Content starts

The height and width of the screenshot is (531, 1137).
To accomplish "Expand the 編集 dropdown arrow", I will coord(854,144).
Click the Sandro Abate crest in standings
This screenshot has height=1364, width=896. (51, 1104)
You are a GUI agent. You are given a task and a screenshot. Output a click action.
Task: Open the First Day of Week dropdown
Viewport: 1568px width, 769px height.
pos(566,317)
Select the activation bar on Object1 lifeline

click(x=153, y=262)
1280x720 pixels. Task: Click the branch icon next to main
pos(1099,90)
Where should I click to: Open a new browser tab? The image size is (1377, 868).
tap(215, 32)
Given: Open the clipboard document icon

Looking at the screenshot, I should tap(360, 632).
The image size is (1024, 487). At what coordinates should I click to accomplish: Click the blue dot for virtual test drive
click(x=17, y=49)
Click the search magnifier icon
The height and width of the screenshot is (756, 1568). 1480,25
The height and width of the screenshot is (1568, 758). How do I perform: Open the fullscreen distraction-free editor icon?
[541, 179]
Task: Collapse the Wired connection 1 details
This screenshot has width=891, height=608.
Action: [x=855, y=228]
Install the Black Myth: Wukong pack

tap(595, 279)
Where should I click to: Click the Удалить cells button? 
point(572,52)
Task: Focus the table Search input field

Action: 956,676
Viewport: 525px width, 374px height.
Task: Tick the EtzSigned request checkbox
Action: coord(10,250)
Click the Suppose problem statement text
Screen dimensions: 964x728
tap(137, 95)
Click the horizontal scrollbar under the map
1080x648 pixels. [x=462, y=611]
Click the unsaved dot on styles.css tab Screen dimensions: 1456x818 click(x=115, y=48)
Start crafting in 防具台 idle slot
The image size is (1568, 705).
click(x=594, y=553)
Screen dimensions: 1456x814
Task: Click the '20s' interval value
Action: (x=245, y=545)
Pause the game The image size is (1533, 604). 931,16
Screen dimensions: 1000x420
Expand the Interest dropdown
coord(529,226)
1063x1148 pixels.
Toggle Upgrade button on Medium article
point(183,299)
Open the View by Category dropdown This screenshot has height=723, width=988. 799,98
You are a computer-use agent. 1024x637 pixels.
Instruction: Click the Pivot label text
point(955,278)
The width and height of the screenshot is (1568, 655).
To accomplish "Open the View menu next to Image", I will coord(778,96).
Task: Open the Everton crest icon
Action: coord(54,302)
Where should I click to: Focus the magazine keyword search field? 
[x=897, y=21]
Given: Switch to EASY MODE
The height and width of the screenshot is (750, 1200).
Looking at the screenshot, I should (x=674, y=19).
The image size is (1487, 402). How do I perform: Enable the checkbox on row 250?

Content ends

Task prompt:
Which lines in the material above include the string "agent"? Pull them out.

Output below:
You are a GUI agent. You are given a task and a screenshot. Output a click action.
You are a computer-use agent. 1024x637 pixels.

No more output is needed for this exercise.